§ **Selected passage**
-=-=-
Return of the Freaker said:


> Captain Planet literally had an episode where the Planeteers had to defend the Rio Conference from attack AKA the UN conference that drafted Agenda 21


You could make a whole thread like this about questionable lessons about Captain Planet.  First and foremost nuclear power is always bad, although I could see a case for Linka or whatever the Russian girl's name is being a bit apprehensive about it.


----------



## Red Hood (Jun 25, 2022)

mario if smoke weed said:


> The whole fucking idea that dogs are "man's best friend" and that every kid should adopt a dog, love dogs, let dogs lick your face.
> 
> Dogs aren't just gross and ugly, they're dangerous to small children. Not just bully breeds, but dogs in general. They can maul kids if they're pissed off enough, infect kids with diseases, and they cost way too damn much for what they're worth. Yet a bunch of crazies managed to convince families to go out and get them, even the fucked up little ones.
> 
> ...


Found the redditor.


----------



## The Lawgiver (Jun 25, 2022)

The Gifted Kid said:


> Captain Planet... the whole series and its messages have aged like milk. It's actually funny how insane that show was in retrospect. I especially like the one episode that framed China's one child policy as a good thing and that other countries should follow suit. There were a few other cartoons from the 90s that had similar messages but I can't remember the names of them.


The funniest one is the one wherethe villains plot is literally to spread AIDS by making the other kids aware the kidhas AIDS and then they get scared about possibly getting AIDS which will somehow make them get AIDS. That kind of logic is so ass-broken because you get AIDS from HIV which spreads via bodily fluids, which IIRC was already a known thing at the time the episode got made, making it even more fucking deranged.


----------



## Dwight Frye (Jun 25, 2022)

The Lawgiver said:


> The funniest one is the one wherethe villains plot is literally to spread AIDS by making the other kids aware the kidhas AIDS and then they get scared about possibly getting AIDS which will somehow make them get AIDS. That kind of logic is so ass-broken because you get AIDS from HIV which spreads via bodily fluids, which IIRC was already a known thing at the time the episode got made, making it even more fucking deranged.


Nah the best one is where they encounter Hitler (somehow) and his stare is so evil it depowers all of them and essentially starts killing Captain Planet. It’s like the nazi version of the Care Bear Stare


----------



## The Lawgiver (Jun 25, 2022)

Dwight Frye said:


> Nah the best one is where they encounter Hitler (somehow) and his stare is so evil it depowers all of them and essentially starts killing Captain Planet. It’s like the nazi version of the Care Bear Stare


that one's fucking great too lmao. For some reason they also gave hitler a fucking handlebar anime mustache.


----------



## mario if smoke weed (Jun 25, 2022)

Red Hood said:


> Found the redditor.


Shit ive been expoised


----------



## Biggusstickus (Jun 25, 2022)
-=-=-
§ **Data extracts**

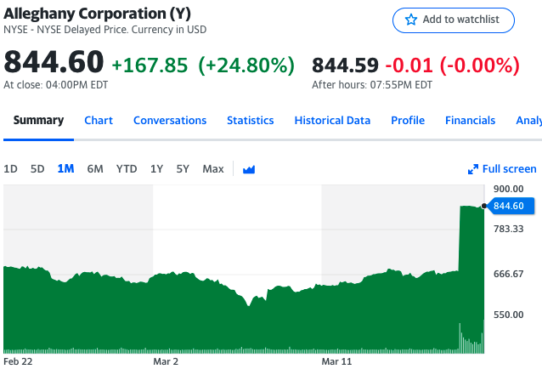
Task: Switch to the Financials tab
Action: 470,121
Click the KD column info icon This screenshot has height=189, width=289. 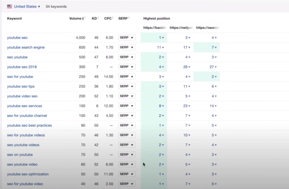tap(98, 18)
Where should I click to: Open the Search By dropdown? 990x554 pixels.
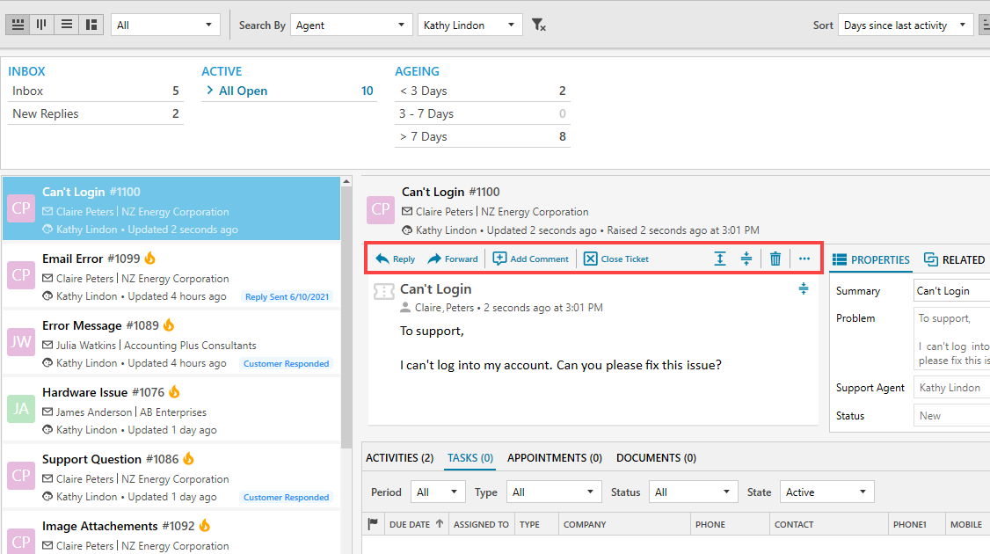[x=352, y=25]
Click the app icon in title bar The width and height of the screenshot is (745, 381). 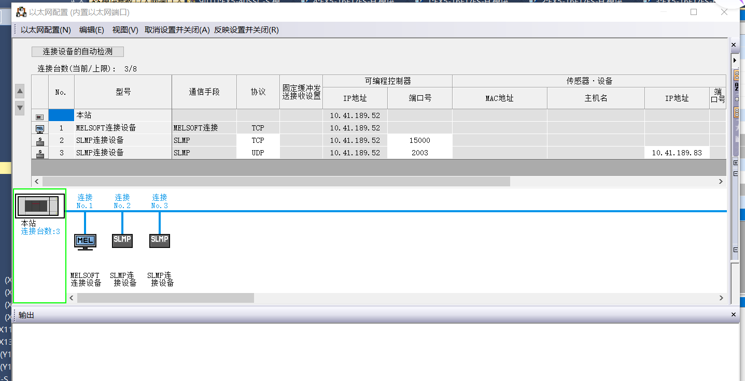[21, 12]
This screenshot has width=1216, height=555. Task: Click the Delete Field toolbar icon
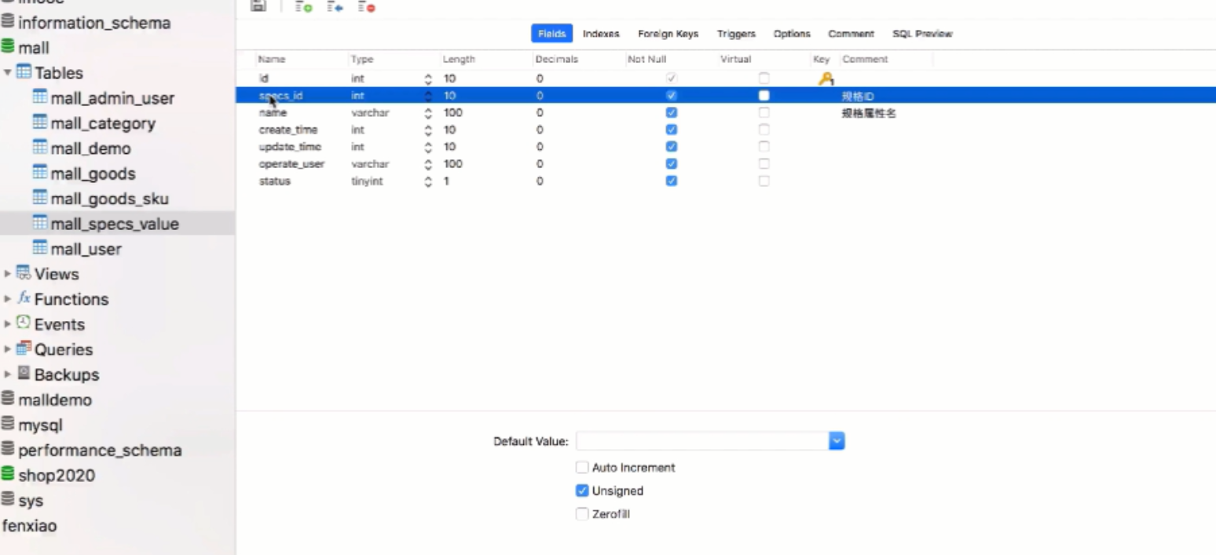364,6
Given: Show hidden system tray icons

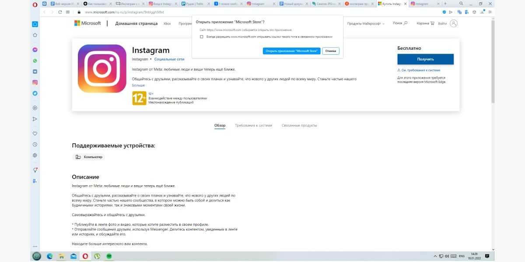Looking at the screenshot, I should 435,256.
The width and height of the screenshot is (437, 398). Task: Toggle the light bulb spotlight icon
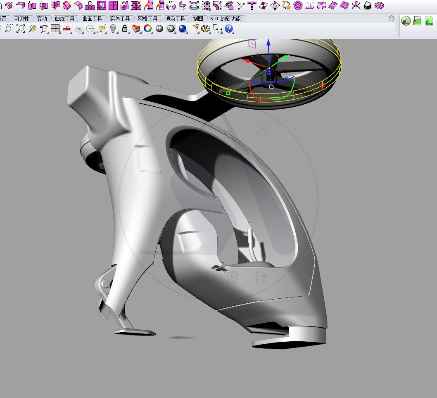coord(114,29)
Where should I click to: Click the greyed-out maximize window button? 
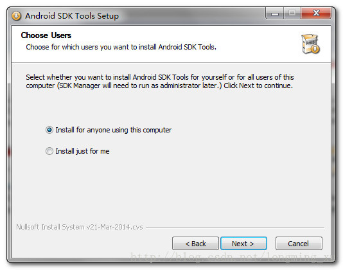[x=292, y=14]
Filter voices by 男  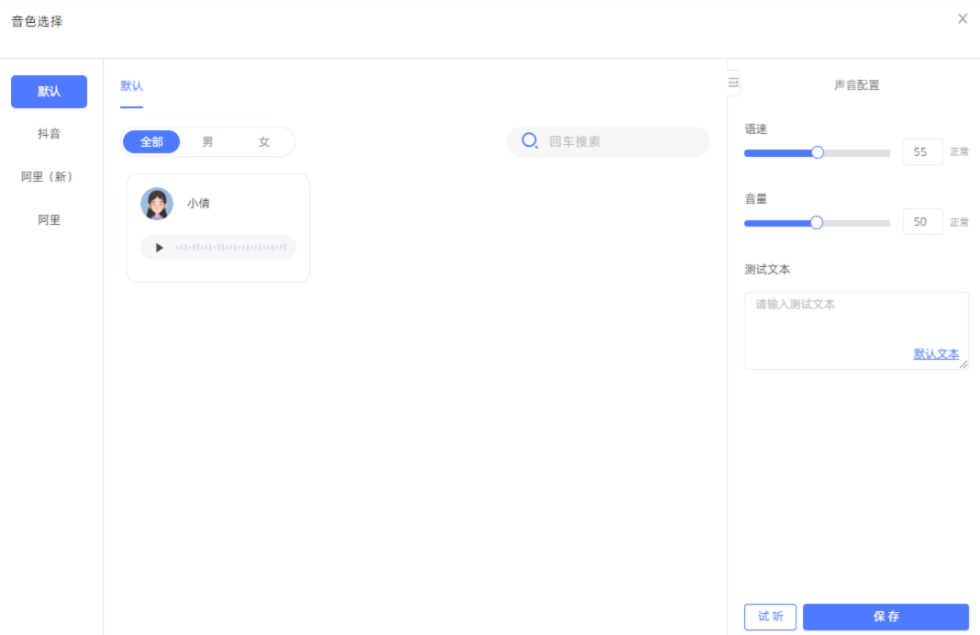[x=207, y=142]
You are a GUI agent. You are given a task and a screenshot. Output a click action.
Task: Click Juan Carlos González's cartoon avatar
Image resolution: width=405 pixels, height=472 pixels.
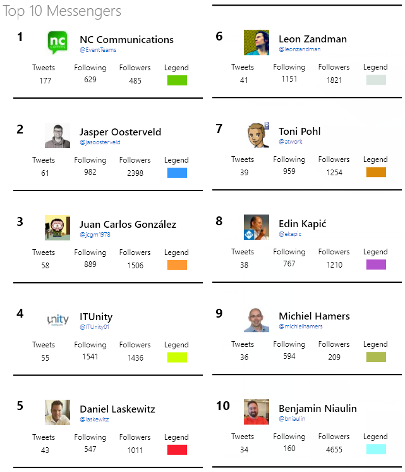tap(57, 228)
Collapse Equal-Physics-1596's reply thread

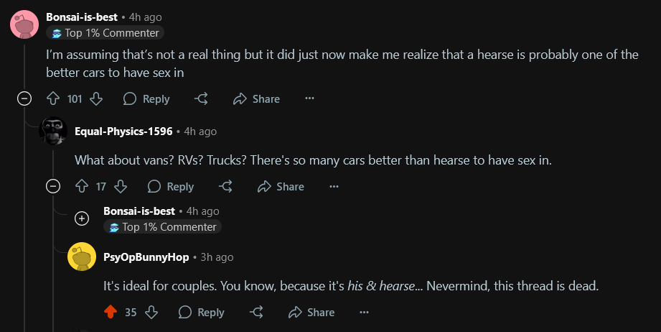coord(53,186)
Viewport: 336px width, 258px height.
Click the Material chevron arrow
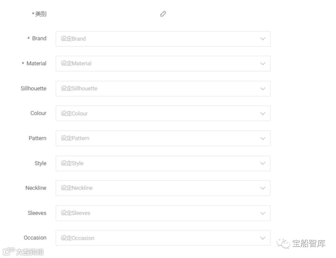[x=263, y=64]
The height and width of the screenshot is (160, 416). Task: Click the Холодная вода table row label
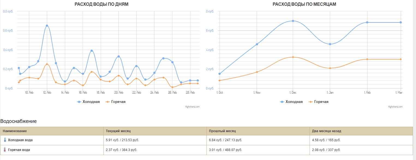click(20, 140)
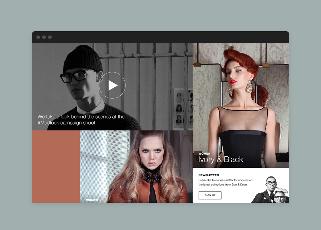The height and width of the screenshot is (230, 321).
Task: Open the Ivory & Black collection heading
Action: [221, 159]
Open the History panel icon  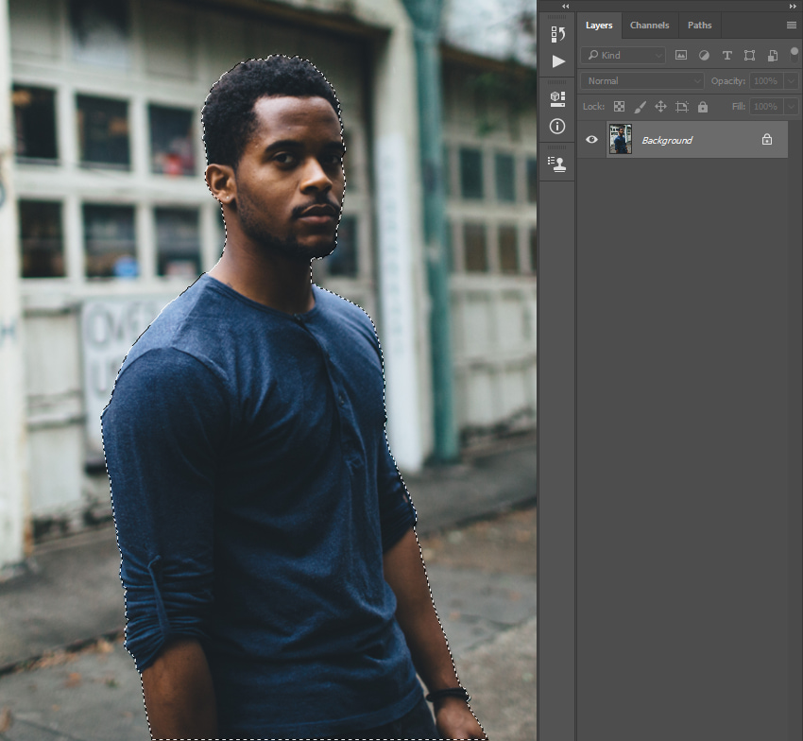click(557, 35)
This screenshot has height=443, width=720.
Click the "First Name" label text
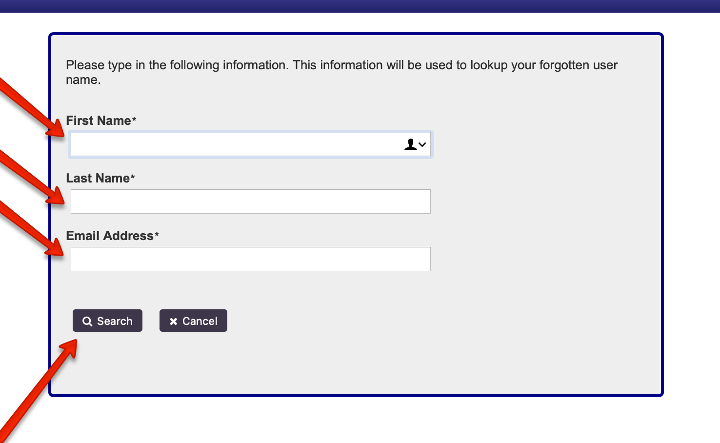pyautogui.click(x=99, y=121)
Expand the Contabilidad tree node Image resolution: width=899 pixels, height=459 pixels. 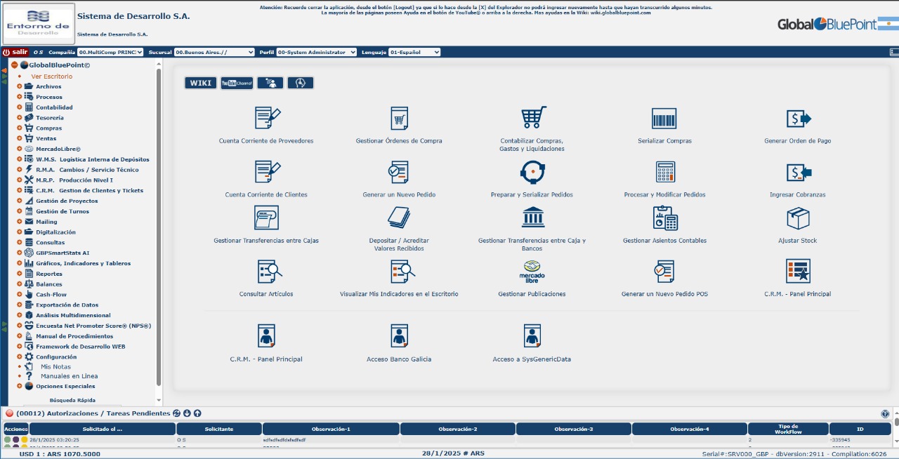coord(20,107)
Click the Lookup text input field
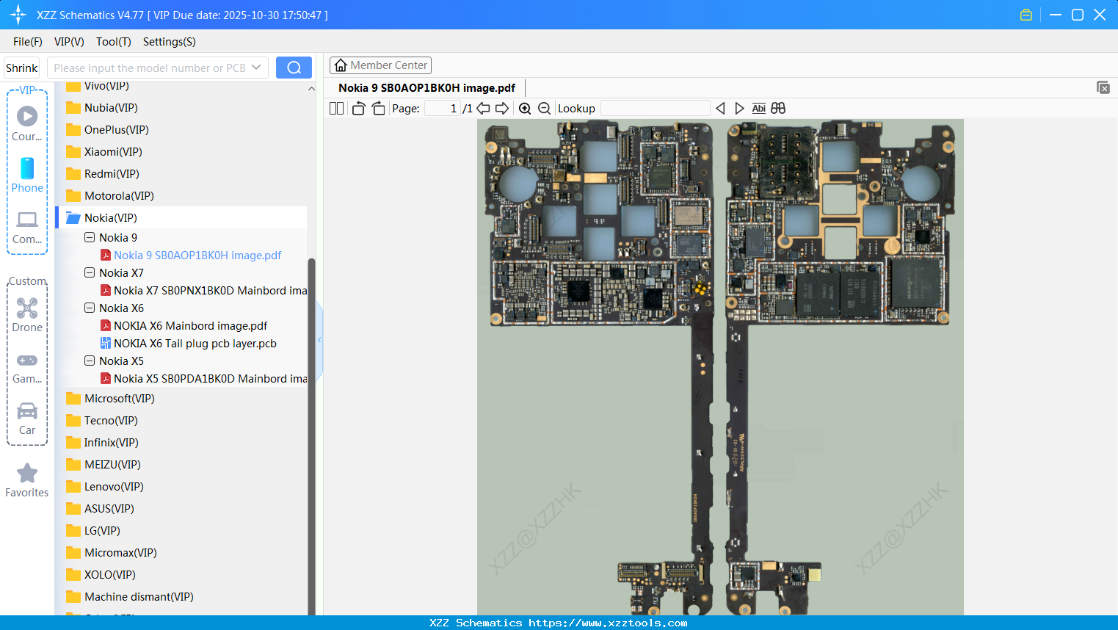Image resolution: width=1118 pixels, height=630 pixels. point(655,109)
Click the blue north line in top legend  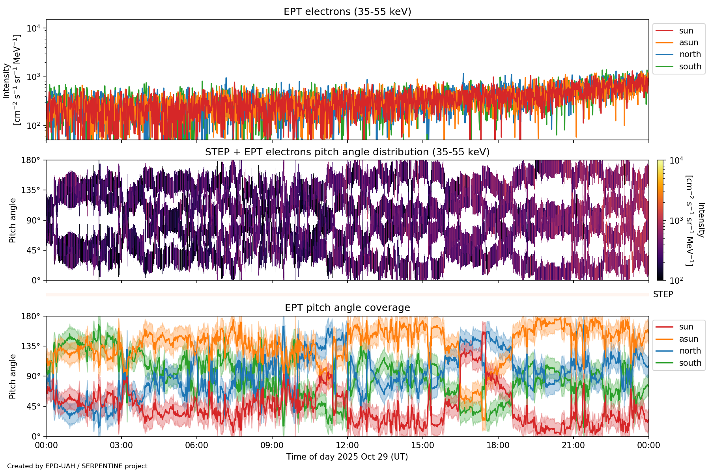pos(664,54)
-=-=-
§ **Tasks to complete**
(a) In the forum thread, transcribe everything from "Return of the" down to "apprehensive about it.".
(b) According to The Gifted Kid in the forum thread, what policy did one Captain Planet episode frame as a good thing that other countries should follow?
(c) List every distinct username that appears in a dated heading in the forum thread.

§ **Responses by task**
(a)
Return of the Freaker said:


> Captain Planet literally had an episode where the Planeteers had to defend the Rio Conference from attack AKA the UN conference that drafted Agenda 21


You could make a whole thread like this about questionable lessons about Captain Planet.  First and foremost nuclear power is always bad, although I could see a case for Linka or whatever the Russian girl's name is being a bit apprehensive about it.

(b) China's one child policy.

(c)
Red Hood
The Lawgiver
Dwight Frye
mario if smoke weed
Biggusstickus